BEGIN
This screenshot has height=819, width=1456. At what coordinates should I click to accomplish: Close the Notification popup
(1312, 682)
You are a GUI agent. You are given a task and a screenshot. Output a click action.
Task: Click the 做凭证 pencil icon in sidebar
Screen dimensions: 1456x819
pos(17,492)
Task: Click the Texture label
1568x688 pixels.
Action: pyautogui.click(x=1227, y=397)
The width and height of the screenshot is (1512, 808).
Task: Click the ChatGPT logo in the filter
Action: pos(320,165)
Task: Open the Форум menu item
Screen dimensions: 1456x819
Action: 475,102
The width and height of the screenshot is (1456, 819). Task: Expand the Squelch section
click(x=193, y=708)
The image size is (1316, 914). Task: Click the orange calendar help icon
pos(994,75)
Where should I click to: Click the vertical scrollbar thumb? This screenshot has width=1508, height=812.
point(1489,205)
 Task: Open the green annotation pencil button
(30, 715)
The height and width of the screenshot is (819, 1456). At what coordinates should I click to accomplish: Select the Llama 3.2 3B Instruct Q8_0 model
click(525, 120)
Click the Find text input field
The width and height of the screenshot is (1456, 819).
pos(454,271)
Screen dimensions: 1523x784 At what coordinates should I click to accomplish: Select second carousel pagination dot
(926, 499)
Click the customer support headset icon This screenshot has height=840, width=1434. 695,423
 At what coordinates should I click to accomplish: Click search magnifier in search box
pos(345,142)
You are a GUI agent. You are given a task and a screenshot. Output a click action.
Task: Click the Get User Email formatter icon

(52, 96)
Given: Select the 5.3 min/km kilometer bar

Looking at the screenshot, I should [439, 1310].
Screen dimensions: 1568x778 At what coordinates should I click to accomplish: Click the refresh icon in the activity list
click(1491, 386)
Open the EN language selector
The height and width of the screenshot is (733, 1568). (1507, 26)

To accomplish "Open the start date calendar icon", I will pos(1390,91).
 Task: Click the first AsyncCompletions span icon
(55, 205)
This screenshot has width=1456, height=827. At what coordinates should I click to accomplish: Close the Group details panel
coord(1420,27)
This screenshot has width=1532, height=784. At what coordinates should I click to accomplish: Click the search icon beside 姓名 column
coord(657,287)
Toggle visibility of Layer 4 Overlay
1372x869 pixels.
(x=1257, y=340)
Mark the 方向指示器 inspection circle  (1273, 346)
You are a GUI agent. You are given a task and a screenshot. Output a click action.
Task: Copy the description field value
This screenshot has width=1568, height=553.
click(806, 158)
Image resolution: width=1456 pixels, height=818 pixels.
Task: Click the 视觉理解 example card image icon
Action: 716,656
END
Your assignment -
Beginning with the line that contains "Task: Copy the description field value", quote each line exactly through the last line of the entries above, and nothing beyond them.

Response to the exercise -
Task: Copy the description field value
This screenshot has width=1568, height=553.
click(806, 158)
Image resolution: width=1456 pixels, height=818 pixels.
Task: Click the 视觉理解 example card image icon
Action: 716,656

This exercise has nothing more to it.